The past week did little but establish there are not many buyers in the
market. Not many sellers either, somewhat surprising given all the
negatives you hear from the financial stations each day.
The lack of buyers shows up with the sessions the market did rally. When
the market managed to cobble together gains as it did on the Tuesday to
Thursday, the move showed low volume and narrow breadth. As soon as a
negative story hit, the bids were pulled and stocks slid back, e.g. Friday.
More proposed Trump tariffs scuttled the advance and stocks started lower
and closed lower.
SP500 -58.37, -2.19%
NASDAQ -161.44, -2.28%
DJ30 -572.46, -2.34%
NASDAQ 100 -161.63
VOLUME: NYSE +17%, NASDAQ +10%. Ah, once again stronger volume on the
downside than upside, but -- it is also with the indices holding support
again. When a stock or index holds support on volume and coming off the lows
some, that is not terrible action. Okay, a bit of a positive spin there,
but one silver lining is not bad.
ADVANCE/DECLINE: NYSE -3.7:1; NASDAQ -3.6:1. Of course breadth is much
stronger on the downside than up. That is the MO of this market.
When the market sold, however, there was no groundswell of volume indicating
the sellers were pouring in to ravage the market. Monday stocks sold but
volume remained light. Friday they sold again but volume, while higher, was
still below average. The selling was just not that heavy; more as if the
modest bids that led to the low volume rise on the week were pulled and
stocks slid back. The sellers are there, the buyers are there, but both are
in rather small numbers right now.
The result is the indices basically maintained their positions after a week
of volatility. The week should have shown which side would win out as SP500
and DJ30 had tested the February lows while NASDAQ tested is 2016 trendline.
When the bounce came, however, there was no internal strength as noted, and
on the first seriously adverse story, it fell back.
The inability to bounce suggests the upside does not have the chops to
sustain a move. Given the thinner leadership that makes sense, but it does
not mean the move has to fail. The inability to hold a move when bouncing
off a key low is not good action, but the up and down movement over the
February lows the past two weeks actually allows a thin group of leaders to
expand by improving their patterns and thus developing the kind of
leadership and stamina needed to hold a move may eventually emerge.
It is rather clear where the battle lines are drawn. For DJ30 and SP500 it
is the February lows and the 200 day SMA. For NASDAQ it is the 2016
trendline and the 200 day SMA. SOX is working the channel line and the 200
day SMA. SP400, the trendline and the 200 day SMA. Ditto RUTX.

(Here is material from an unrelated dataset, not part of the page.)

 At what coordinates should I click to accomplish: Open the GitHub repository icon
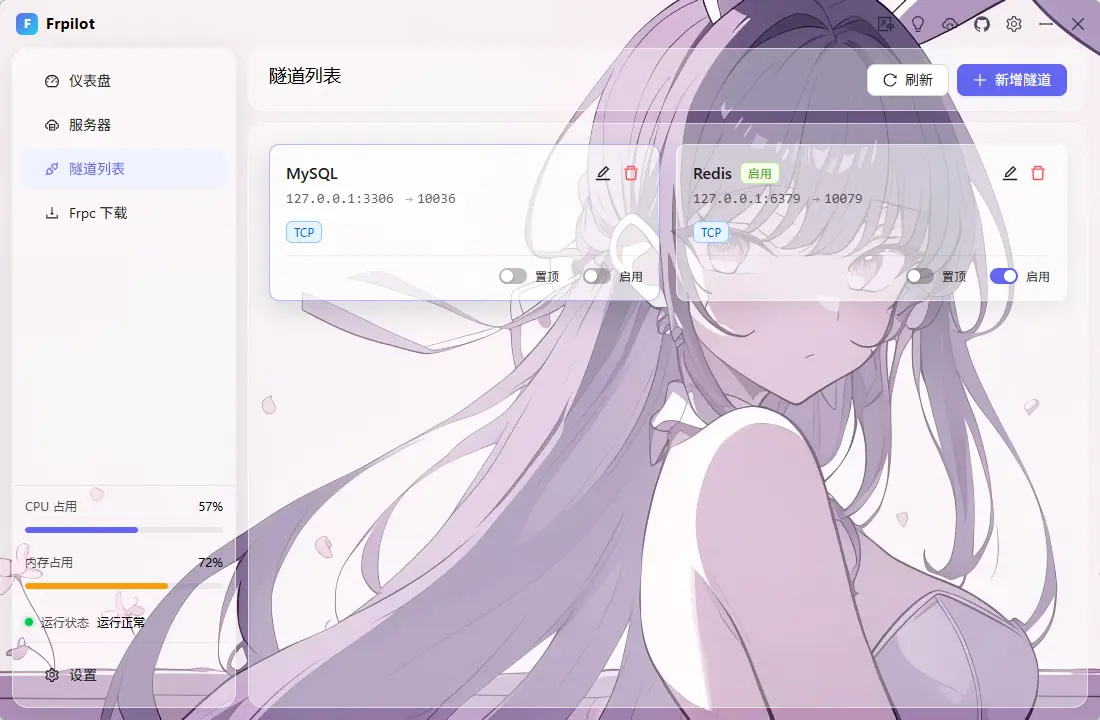point(981,24)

Those are the battle lines, but for now neither side has the army big enough
to overrun the other. A positive for the upside is that after a dramatic
thinning of leaders, they are on the return with some well-known names
coming back to the fore along with some new or perhaps semi-new sectors.

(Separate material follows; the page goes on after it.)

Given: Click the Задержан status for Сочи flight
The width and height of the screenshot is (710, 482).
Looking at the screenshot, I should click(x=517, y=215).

Another positive is that despite all of the negatives impacting the stock
market (tariff threats, slowing economic data (e.g. consumer spending, jobs
report), Fed in a semi-tightening mode) and every opportunity to break
stocks down, the sellers could only hold the indices at support.
Positives for the downside include the failed bounce attempts off key
support, the lack of broad market leadership, and no quick resolution to the
news stories negative to stocks, a main one being the tariff story and its
loose cannon status.
That leaves stocks heading into next week in the same position as this week:
at support, still looking to see if they can bounce. Earnings season gets
underway and after a series of negative stories failed to take stocks lower,
could this finally bring the bids back? The time at support has allowed
some more patterns to develop, and the longer it holds and more patterns set
up, the better the upside potential.
Sure not many feel positive about the market's situation with all the
selling, the headwinds, and the inability to hold a bounce. But if the
sellers cannot take it lower despite all of this, out of the negativity a
good earnings season can cause a very tradable bounce. Certainly stocks are
lower heading into the season, leaving upside room versus being targets
sitting on big moves.
We will see. If upside patterns continue to develop in good stocks, then
they have the opportunity to show us they can make the moves. If earnings
disappoint it could get ugly -- blaming tariff talk could be a line we hear
a lot regarding guidance. That is okay, however. If stocks make the breaks
higher from good patterns on volume, then that is the signal. If they don't
and then break down, we play the break lower at that point because . . . the
pattern will be resolved.
DJ30: A second week bouncing around the February lows, indeed undercutting
the February low intraday Monday. All the while DJ30 danced at the 61%
Fibonacci retracement of the September to January rally, as well as the 200
day SMA. Two weeks at these levels, perhaps getting a bit too long. Did
try to bounce starting Tuesday and through Thursday, but had no volume or
breadth. Now with the Friday drop DJ30 starts over to try again, but no
doubt it like gives it a shot. Note how it came off the low after tapping
the 61% dead on. Double bottoms at this level have a good history, if all
remains equal, of rallying nicely.
SP500: Very similar to DJ30, also spending a second week near the February
lows, undercutting the closing low Monday through Wednesday on the intraday
lows. It held at the February closing low and the 200 day SMA, and tapped
the 78% Fibonacci retracement on the Monday intraday low before rebounding,
just as it did on that big intraday drop in early February. Thus, basically
the same as DJ30, just at a lower Fibonacci retracement, also a good level
to double bottom and rebound.
NASDAQ: NASDAQ tested down to the early February closing low starting
Monday, and that put in the low for the week though it was tested Tuesday
and Wednesday. On the closes, NASDAQ held very near the trendline from
early 2016. It also held over the still rising 200 day SMA on the lows.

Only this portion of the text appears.